Exercise description: Nothing but the lines from the one holding "Task: Click the page vertical scrollbar thumb" through the last line of the material below should be set down, exactly and without images.
━━ Data for this task
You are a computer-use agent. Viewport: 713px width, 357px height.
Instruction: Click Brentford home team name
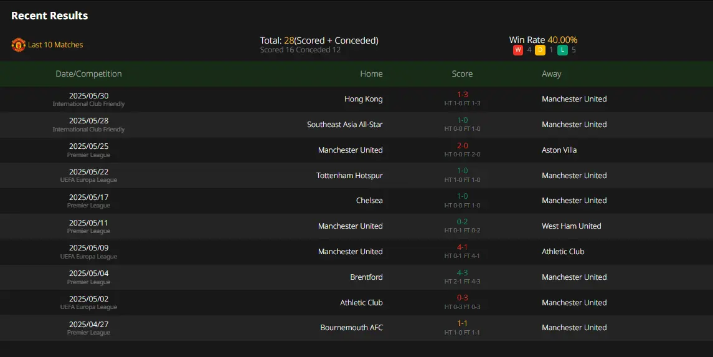point(367,277)
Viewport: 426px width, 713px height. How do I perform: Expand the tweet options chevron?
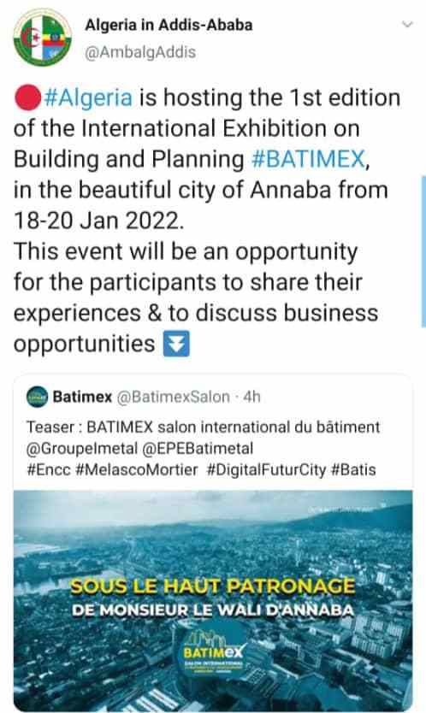point(407,24)
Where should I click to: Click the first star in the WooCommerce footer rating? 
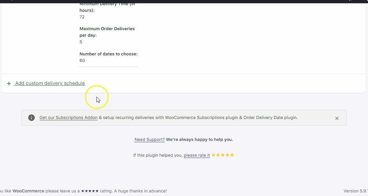[83, 191]
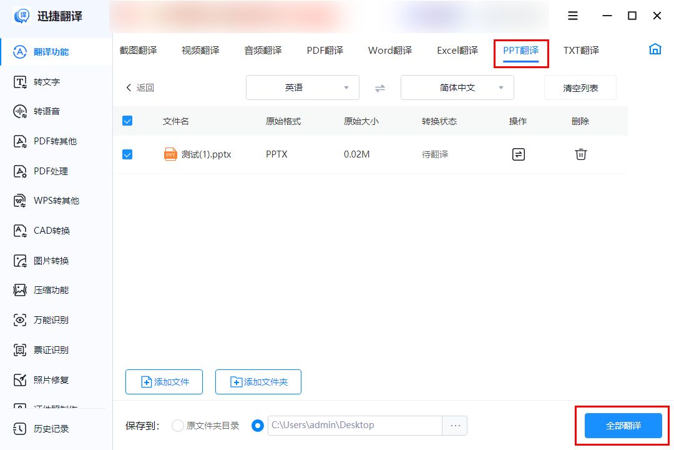
Task: Open the 简体中文 target language dropdown
Action: (456, 88)
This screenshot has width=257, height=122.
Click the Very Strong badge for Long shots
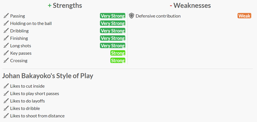[x=112, y=46]
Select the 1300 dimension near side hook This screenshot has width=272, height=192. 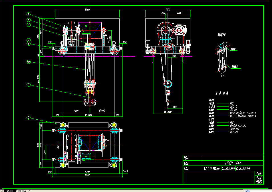pos(175,107)
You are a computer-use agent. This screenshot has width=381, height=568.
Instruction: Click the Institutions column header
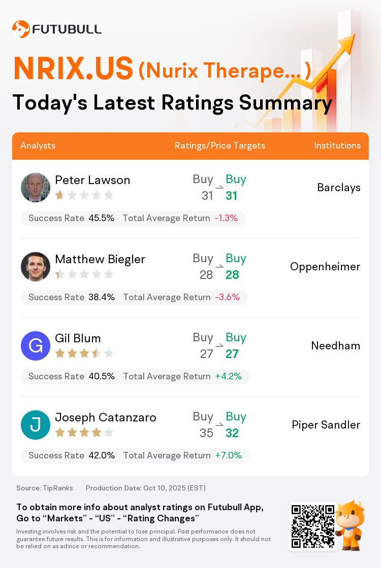337,146
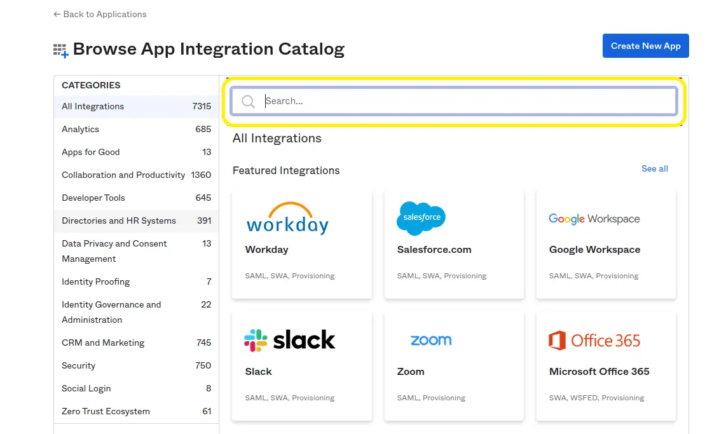The width and height of the screenshot is (712, 434).
Task: Click the Salesforce cloud logo
Action: 421,219
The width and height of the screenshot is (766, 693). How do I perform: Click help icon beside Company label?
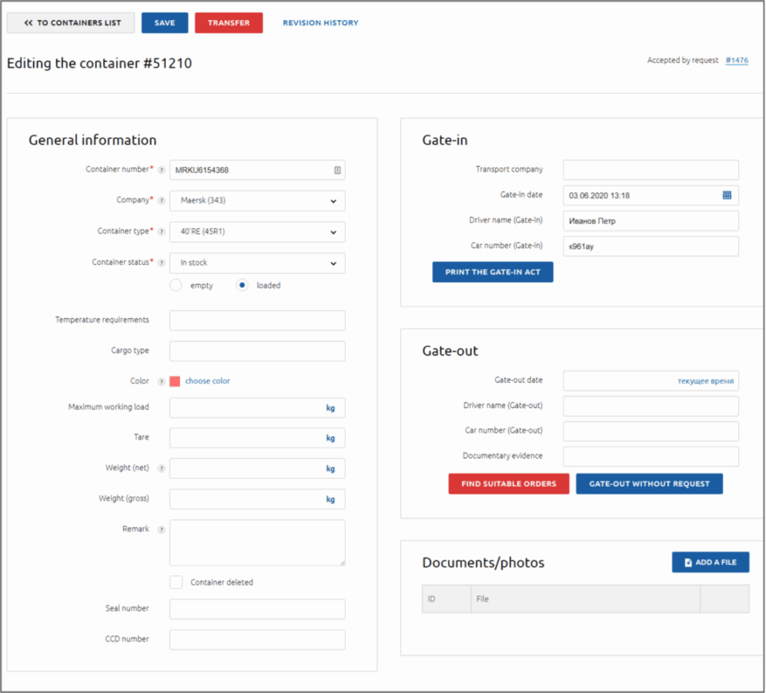(x=161, y=201)
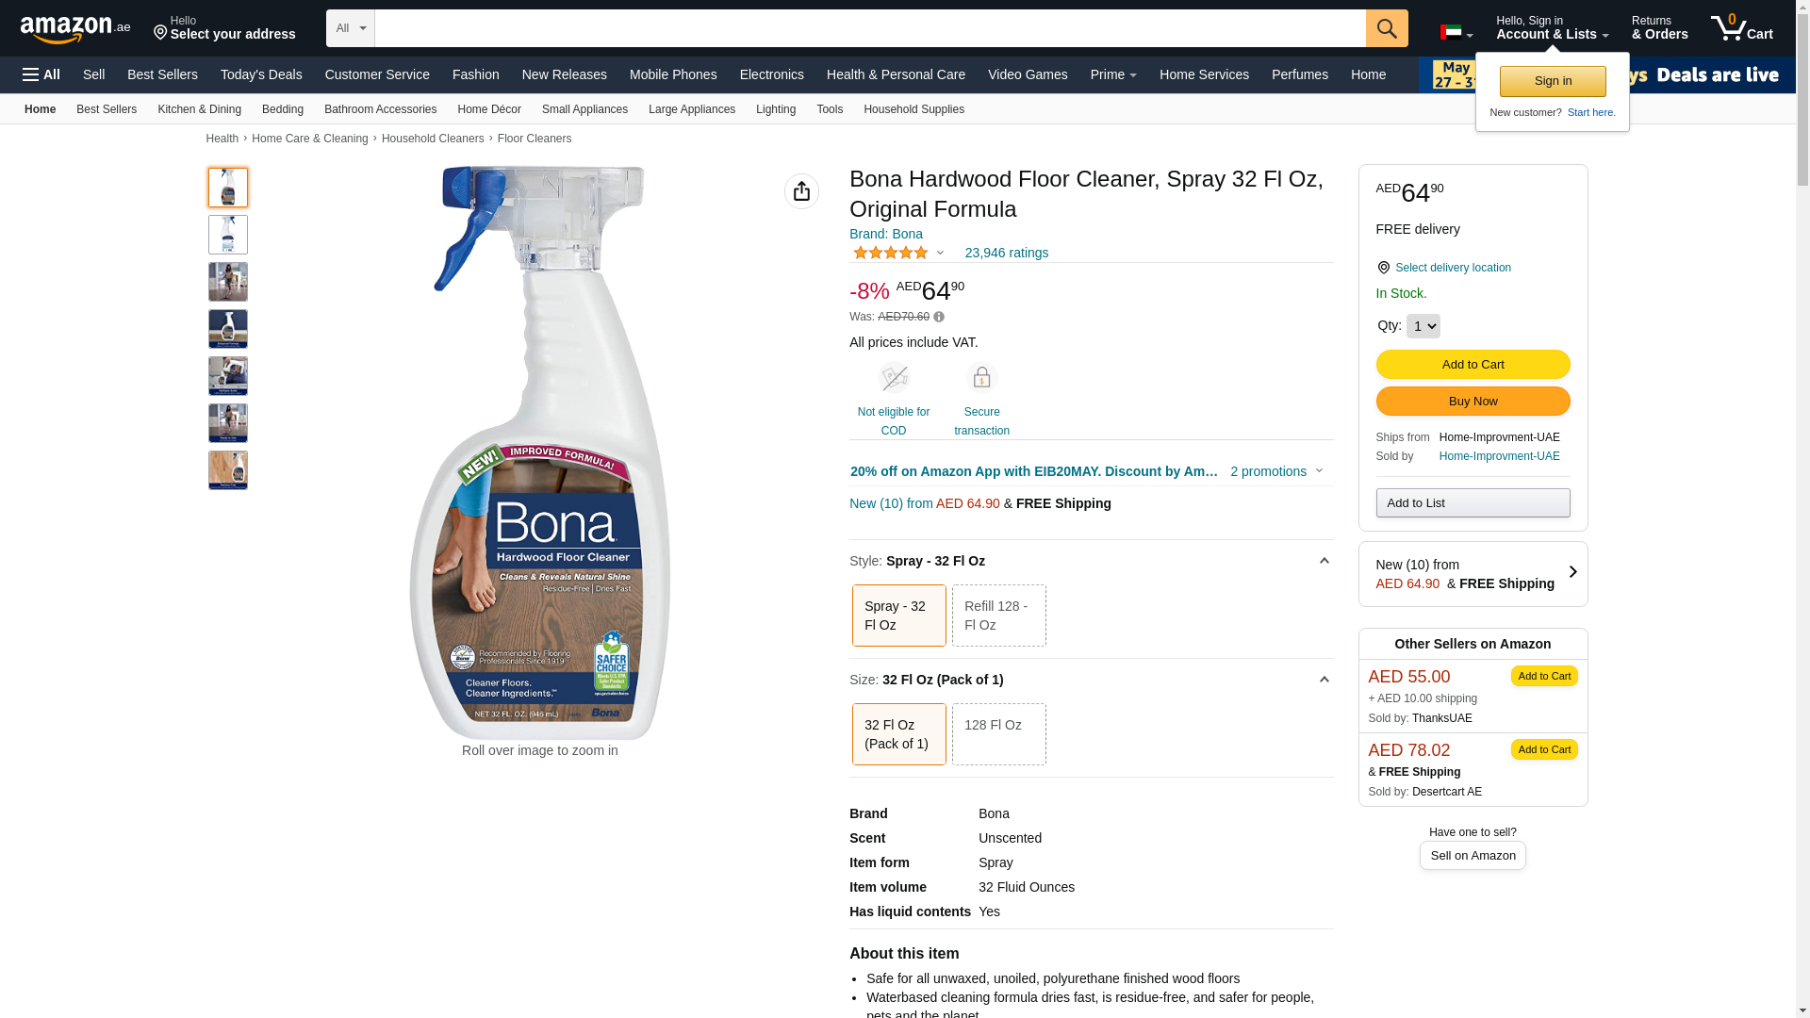This screenshot has width=1810, height=1018.
Task: Click the Amazon.ae logo
Action: click(75, 29)
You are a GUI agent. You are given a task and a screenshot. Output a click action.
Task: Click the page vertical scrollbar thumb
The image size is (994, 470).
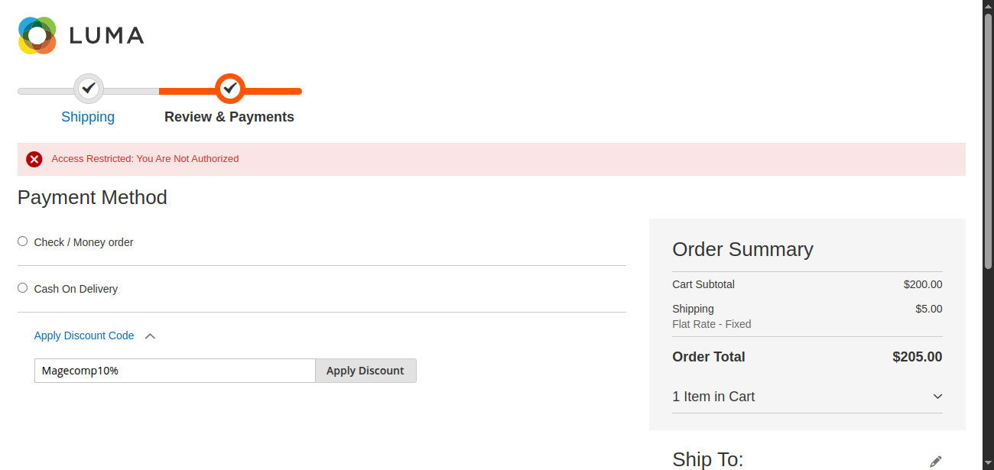point(988,138)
━━━━
Solution to the problem:
Task: Click the page vertical scrollbar thumb
The image size is (994, 470).
point(988,138)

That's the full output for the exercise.